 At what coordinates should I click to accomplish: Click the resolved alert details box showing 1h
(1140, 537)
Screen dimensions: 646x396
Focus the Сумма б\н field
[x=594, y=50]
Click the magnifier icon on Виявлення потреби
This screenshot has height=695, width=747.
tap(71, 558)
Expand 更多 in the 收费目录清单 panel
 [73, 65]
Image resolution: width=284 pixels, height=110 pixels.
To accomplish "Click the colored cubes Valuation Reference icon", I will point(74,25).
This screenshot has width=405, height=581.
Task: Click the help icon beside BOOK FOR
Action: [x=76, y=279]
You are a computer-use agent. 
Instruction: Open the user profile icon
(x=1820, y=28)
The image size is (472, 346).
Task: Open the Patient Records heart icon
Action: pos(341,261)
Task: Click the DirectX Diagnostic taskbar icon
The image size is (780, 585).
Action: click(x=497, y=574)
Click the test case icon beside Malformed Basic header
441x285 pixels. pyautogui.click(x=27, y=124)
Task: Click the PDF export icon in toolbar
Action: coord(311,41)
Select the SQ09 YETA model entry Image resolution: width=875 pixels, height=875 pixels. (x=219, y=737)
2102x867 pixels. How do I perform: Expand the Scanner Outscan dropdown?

┄┄┄┄┄┄┄┄┄┄┄┄┄┄┄┄┄┄┄┄

* What is expected
Among the lines above, find those with the string "resolution" and copy them.

* Your response
Image resolution: width=284 pixels, height=110 pixels.
Select the SQ09 YETA model entry Image resolution: width=875 pixels, height=875 pixels. (x=219, y=737)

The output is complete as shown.